▸ **Activity**
Where a line holds the word "target", copy it from the records.

▸ **Raw data**
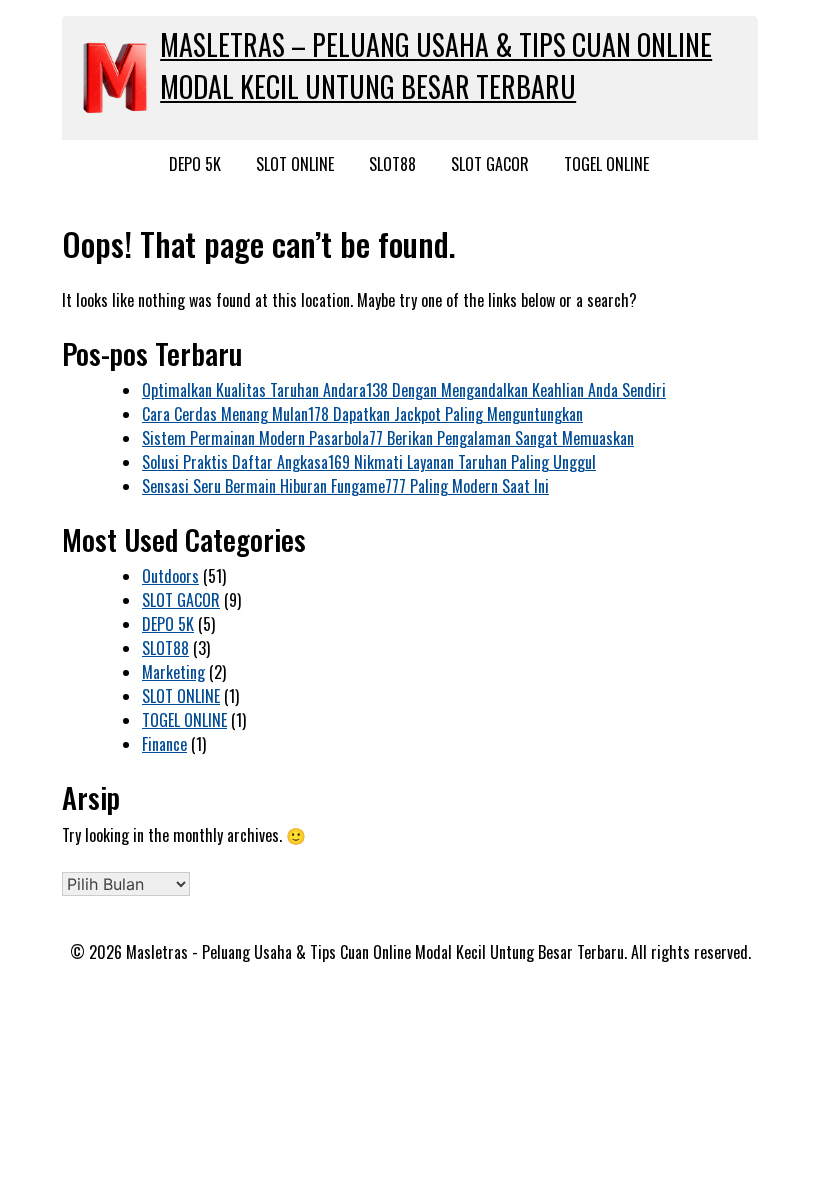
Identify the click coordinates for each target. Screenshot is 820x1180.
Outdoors (170, 576)
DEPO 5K (195, 164)
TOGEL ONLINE (606, 164)
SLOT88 (392, 164)
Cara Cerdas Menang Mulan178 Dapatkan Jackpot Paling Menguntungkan (362, 414)
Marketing (173, 672)
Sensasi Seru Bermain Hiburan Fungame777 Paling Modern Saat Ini (345, 486)
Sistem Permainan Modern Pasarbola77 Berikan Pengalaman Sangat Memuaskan (388, 438)
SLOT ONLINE (295, 164)
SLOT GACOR (490, 164)
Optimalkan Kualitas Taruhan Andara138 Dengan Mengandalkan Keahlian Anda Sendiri (404, 390)
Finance (164, 744)
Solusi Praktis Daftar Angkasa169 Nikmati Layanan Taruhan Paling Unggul (369, 462)
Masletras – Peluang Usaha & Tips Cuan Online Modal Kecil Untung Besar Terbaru (436, 65)
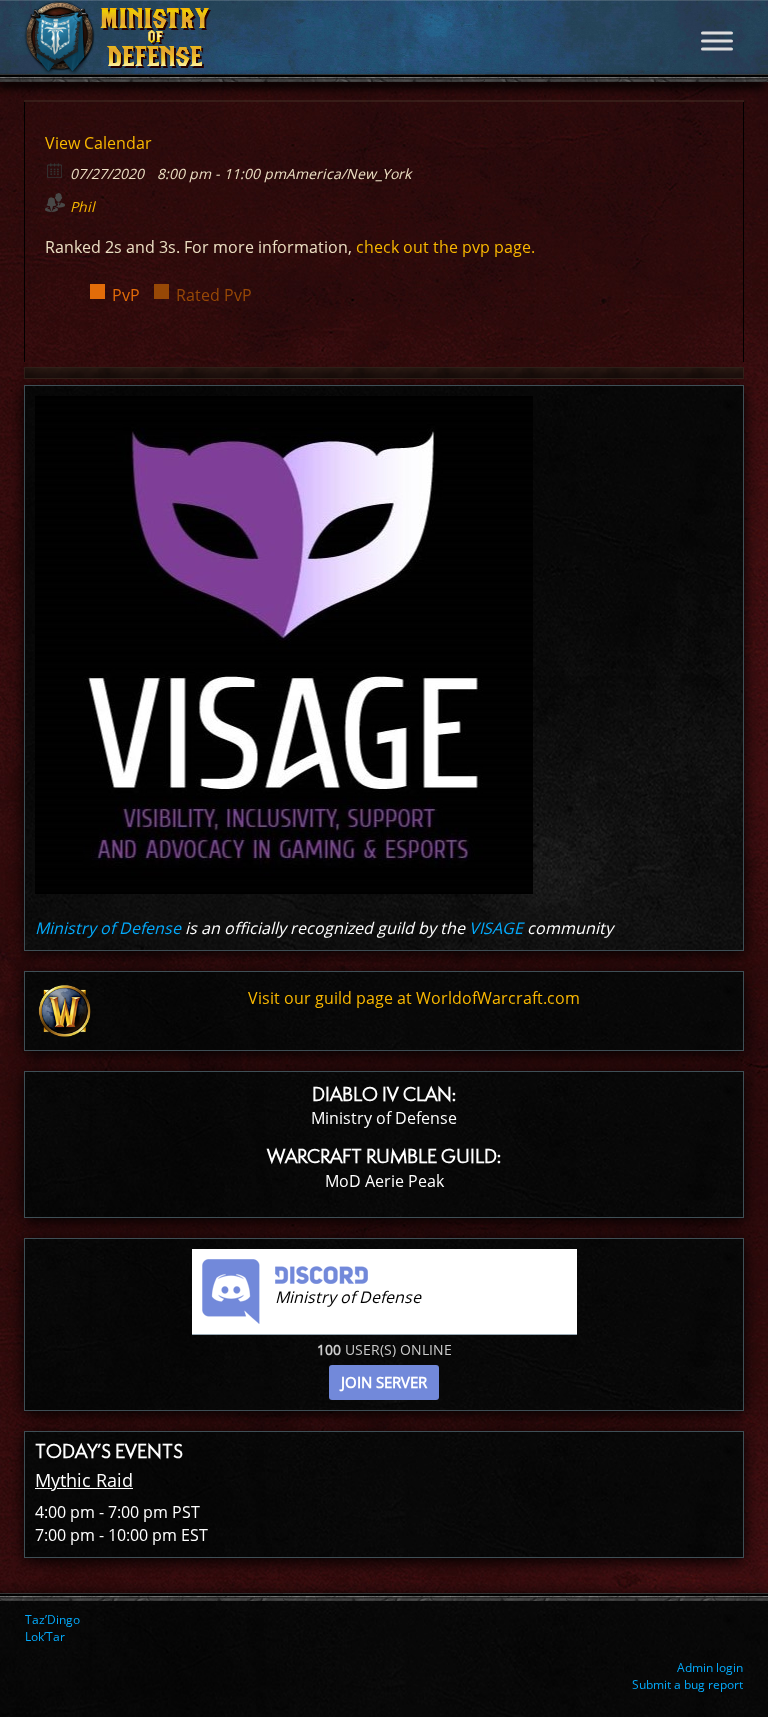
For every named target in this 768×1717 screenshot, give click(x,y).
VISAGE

▸ **Solution**
Identify the click coordinates for each target. Screenshot is 820x1180.
For every named target in this 768×1717 screenshot, give click(x,y).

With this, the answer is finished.